What the task requires. Print the records below from the first line through the line containing "The width and height of the screenshot is (1027, 709).", both included, word for word.

________________

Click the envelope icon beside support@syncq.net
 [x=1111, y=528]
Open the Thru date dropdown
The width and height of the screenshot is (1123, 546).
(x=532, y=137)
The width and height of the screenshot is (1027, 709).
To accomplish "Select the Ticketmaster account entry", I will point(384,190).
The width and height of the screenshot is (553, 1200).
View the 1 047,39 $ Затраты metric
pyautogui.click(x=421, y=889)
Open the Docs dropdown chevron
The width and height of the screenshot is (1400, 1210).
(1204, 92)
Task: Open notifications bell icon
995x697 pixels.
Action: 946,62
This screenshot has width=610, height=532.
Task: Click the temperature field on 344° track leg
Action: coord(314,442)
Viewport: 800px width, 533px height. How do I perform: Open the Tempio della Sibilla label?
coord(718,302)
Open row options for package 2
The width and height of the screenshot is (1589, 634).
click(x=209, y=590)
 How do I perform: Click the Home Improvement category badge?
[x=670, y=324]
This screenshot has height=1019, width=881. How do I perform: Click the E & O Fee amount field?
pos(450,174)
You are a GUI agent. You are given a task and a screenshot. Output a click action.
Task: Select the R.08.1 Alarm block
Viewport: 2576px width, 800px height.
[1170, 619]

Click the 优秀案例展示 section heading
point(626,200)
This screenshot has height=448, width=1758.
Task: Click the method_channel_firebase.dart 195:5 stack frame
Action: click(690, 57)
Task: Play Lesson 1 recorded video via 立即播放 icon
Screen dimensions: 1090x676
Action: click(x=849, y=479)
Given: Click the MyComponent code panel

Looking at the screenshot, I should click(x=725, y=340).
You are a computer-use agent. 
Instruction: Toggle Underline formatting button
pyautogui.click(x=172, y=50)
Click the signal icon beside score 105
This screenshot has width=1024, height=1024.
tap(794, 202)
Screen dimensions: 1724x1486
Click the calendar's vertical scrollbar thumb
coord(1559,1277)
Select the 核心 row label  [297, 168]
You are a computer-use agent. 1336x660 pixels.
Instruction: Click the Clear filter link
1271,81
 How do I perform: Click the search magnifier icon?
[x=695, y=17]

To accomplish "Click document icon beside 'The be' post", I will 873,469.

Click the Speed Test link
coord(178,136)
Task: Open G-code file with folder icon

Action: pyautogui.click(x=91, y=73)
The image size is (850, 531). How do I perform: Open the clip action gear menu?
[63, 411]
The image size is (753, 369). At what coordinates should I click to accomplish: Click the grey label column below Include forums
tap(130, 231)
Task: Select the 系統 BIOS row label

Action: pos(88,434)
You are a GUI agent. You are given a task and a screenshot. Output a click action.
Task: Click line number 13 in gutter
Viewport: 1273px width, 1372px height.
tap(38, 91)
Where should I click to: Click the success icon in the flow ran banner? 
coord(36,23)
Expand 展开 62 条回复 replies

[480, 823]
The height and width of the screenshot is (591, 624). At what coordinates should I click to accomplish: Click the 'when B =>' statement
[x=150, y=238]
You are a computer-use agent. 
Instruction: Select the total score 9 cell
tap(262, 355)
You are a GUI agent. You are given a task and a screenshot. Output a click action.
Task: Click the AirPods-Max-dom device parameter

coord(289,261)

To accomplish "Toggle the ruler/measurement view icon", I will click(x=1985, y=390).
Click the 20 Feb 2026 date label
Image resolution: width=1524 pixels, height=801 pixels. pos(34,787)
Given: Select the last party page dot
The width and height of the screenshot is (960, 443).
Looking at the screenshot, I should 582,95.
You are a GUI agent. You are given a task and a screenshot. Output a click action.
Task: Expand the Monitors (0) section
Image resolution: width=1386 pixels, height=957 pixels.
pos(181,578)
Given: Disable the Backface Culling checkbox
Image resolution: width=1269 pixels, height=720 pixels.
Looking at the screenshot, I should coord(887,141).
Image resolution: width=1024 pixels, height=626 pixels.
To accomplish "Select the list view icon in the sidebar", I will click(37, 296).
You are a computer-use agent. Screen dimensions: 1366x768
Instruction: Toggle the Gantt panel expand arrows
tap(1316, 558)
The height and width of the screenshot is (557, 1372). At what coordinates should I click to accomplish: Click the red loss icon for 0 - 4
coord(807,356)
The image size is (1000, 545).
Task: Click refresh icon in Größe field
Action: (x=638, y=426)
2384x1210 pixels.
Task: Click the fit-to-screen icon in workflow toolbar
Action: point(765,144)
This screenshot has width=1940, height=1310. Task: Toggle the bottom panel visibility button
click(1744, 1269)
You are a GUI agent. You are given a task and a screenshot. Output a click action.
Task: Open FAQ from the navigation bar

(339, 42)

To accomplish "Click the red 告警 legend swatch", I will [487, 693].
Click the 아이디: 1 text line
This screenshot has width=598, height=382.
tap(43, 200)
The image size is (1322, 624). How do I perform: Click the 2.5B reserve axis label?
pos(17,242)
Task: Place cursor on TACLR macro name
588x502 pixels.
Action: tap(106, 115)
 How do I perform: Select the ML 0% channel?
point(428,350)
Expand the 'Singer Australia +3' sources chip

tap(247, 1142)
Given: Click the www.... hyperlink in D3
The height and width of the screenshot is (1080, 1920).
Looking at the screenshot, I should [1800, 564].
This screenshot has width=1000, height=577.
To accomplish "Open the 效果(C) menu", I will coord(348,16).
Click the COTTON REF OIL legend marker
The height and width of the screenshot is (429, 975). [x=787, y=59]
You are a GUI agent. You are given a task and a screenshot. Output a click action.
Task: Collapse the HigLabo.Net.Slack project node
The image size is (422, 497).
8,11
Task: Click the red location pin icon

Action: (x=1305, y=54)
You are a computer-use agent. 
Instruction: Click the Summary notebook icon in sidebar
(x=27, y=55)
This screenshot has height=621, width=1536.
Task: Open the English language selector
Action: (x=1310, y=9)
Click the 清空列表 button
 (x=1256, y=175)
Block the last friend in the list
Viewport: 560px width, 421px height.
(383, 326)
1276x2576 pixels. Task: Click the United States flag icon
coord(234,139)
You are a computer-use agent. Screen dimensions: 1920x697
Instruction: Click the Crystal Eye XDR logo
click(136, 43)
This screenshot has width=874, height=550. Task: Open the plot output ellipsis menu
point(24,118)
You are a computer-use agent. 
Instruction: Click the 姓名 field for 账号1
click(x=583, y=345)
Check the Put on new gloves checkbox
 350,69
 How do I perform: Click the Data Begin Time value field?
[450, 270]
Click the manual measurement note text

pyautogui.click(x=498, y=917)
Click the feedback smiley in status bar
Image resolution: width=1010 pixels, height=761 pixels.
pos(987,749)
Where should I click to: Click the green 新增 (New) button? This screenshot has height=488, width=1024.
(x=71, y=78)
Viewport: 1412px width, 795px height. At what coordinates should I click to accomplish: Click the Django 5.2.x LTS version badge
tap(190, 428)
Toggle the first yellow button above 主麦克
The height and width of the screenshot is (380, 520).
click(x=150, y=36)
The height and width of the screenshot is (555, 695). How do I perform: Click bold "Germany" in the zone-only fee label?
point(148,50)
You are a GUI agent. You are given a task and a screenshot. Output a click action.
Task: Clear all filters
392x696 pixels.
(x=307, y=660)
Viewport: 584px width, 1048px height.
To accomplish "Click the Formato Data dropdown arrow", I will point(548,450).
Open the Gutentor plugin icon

________________

Your solution.
Click the envelope icon beside support@syncq.net
 [x=1111, y=528]
Open the Thru date dropdown
The width and height of the screenshot is (1123, 546).
(x=532, y=137)
The width and height of the screenshot is (1027, 709).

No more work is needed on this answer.